Daraus folgt, dass es die Beobachtung selbst ist, die ihren Widerstand erzeugt. Für das Subjekt, bzw. für den Beobachter dürfte dann die Annahme gelten, dass er eben nicht immer anwesend ist, dass seine Anwesenheit durch nichts anderes bezeugt wird als durch einen Unterschied, der darauf verweist, dass auch Abwesenheit als Bedingung der Möglichkeit von Beobachtung in Frage kommt.

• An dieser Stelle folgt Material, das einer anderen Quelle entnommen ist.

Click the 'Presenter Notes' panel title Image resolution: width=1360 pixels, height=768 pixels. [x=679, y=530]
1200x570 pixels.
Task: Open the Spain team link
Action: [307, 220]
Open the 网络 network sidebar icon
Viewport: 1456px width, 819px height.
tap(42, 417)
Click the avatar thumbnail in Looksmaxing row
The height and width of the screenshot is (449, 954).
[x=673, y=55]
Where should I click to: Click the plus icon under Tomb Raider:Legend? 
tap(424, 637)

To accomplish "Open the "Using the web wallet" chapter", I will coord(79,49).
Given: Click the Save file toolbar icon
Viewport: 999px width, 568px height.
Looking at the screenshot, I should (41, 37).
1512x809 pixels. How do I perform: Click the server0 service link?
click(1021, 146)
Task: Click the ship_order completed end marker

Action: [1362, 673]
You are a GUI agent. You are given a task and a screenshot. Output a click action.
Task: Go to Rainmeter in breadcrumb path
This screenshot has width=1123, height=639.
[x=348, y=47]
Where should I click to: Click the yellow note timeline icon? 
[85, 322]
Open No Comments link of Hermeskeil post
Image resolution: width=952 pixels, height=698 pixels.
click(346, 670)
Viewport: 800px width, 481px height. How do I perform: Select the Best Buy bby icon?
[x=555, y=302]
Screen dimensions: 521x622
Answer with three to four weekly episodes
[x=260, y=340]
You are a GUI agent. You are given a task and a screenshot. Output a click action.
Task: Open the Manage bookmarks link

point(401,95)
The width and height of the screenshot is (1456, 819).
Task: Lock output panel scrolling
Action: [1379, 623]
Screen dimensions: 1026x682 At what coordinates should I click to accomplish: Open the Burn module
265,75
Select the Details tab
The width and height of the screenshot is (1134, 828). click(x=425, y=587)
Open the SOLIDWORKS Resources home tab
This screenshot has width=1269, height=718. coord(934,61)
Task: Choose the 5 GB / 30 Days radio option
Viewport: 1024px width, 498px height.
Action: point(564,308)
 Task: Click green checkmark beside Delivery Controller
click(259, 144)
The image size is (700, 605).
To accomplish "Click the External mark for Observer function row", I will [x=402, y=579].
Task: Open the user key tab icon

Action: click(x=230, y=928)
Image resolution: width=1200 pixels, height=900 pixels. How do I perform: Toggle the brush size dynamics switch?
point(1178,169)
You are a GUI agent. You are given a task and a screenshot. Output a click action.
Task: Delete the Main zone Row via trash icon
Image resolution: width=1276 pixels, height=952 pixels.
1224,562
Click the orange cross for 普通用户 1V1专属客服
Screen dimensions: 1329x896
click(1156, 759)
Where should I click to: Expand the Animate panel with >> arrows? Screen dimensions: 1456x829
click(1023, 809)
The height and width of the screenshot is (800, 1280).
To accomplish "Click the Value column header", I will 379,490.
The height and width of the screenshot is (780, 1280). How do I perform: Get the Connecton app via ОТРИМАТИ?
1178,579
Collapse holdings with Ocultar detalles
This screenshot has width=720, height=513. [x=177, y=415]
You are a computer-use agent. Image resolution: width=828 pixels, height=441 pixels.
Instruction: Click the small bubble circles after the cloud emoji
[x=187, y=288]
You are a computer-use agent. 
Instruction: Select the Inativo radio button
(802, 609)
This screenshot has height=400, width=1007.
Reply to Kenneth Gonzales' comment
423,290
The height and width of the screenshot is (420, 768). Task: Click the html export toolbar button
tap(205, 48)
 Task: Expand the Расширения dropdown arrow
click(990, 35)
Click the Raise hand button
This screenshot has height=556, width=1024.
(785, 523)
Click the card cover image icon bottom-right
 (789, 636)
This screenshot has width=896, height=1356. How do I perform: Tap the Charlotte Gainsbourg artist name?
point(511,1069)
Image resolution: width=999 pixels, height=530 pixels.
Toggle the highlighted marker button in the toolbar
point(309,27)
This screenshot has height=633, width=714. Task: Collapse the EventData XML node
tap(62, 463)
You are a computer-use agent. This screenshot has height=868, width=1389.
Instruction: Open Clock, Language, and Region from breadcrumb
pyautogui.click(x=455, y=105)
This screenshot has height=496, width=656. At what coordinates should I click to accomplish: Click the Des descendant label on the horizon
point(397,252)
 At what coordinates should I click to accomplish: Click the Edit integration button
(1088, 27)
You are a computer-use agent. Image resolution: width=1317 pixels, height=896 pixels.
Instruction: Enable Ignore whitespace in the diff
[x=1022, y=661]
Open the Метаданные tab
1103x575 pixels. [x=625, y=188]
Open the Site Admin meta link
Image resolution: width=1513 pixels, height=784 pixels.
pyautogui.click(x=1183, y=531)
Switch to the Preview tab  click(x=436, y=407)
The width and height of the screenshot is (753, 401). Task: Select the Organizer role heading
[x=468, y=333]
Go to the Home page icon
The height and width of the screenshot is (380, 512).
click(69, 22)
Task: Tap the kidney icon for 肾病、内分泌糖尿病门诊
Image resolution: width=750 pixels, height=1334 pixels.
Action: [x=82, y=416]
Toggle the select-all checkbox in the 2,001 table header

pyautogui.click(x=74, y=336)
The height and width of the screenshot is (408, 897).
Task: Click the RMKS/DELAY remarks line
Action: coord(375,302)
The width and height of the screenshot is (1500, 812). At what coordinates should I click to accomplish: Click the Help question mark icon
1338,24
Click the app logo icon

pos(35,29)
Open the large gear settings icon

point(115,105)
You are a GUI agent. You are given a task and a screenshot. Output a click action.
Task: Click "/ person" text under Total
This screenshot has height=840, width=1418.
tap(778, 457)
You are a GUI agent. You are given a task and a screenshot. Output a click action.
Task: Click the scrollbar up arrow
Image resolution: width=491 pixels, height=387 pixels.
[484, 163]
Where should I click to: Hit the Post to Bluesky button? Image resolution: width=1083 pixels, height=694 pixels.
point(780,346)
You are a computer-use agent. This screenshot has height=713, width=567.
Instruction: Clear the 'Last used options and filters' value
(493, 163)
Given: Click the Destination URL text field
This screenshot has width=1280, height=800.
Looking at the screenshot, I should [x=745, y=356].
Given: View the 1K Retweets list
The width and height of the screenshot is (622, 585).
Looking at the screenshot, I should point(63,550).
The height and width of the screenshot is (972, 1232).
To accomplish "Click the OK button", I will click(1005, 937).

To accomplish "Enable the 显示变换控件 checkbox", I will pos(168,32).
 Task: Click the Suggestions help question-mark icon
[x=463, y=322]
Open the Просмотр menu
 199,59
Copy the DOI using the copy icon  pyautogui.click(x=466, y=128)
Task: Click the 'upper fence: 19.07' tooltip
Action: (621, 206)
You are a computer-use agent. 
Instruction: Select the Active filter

Nimmt man diese Überlegung ernst, dann könnte man verstehen, warum Kant die Unterscheidung von empirisch/transzendental überhaupt erst entfalten konnte. Er konnte sie entfalten, weil er keine Unterscheidung von Anwesenheit und Abwesenheit bei der Behandlung der Erkenntnis erwägen konnte, ein Beobachtungsdefizit, das übrigens schon bei René Descartes das Cogito determinierte. “Ich denke!” Aber daraus den Schluss zu ziehen, dass “Denken” sich semantisch schon von etwas anderem unterscheidet wie zum Beispiel Fühlen, Glauben, Wissen, Träumen, ohne diesen Unterschied voraus gesetzt zu wissen, kann nur gelingen,  wenn diese Voraussetzung durch die Reflexion ignoriert wird. So kann eine Voraussetzungslosigkeit behauptet werden, die keine Empirie hat. Dieses Beobachtungsdefizit wäre damit zugleich ein Erfahrungsdefizit, das mir als ein Effekt der Dokumentform erscheint. Das Subjekt wähnte sich schon immer anwesend ohne zugleich erklären zu können, durch welchen Spiegel es sich gleichsam als anwesend und damit auch als vorausgesetzt erkannte. Dieser Spiegel war das Produkt seiner eigenen Operationen, die nur das ergaben, was das Subjekt über sich herausfinden konnte, solange es sich seiner Selbst durch Fremdreferenz vergewisserte. So konnte es nur etwas über sich herausfinden, solange es sich selbst als vorausgesetzt annahm, ohne zu bemerken, dass diese Voraussetzung seine eigene Abwesenheit wieder zur Voraussetzung hatte. Die Hirnbiologie arbeitet immer noch daran, Denken oder Beobachten durch die Erforschung neuronaler Zusammehänge zu referenzieren. Das Referenzieren der Forschung sucht im Gehirn seine eigene, reine, nicht beobachtbare Fremdreferenz.

Man darf  den Hirnbiologen viel Glück beim Suchen wünschen.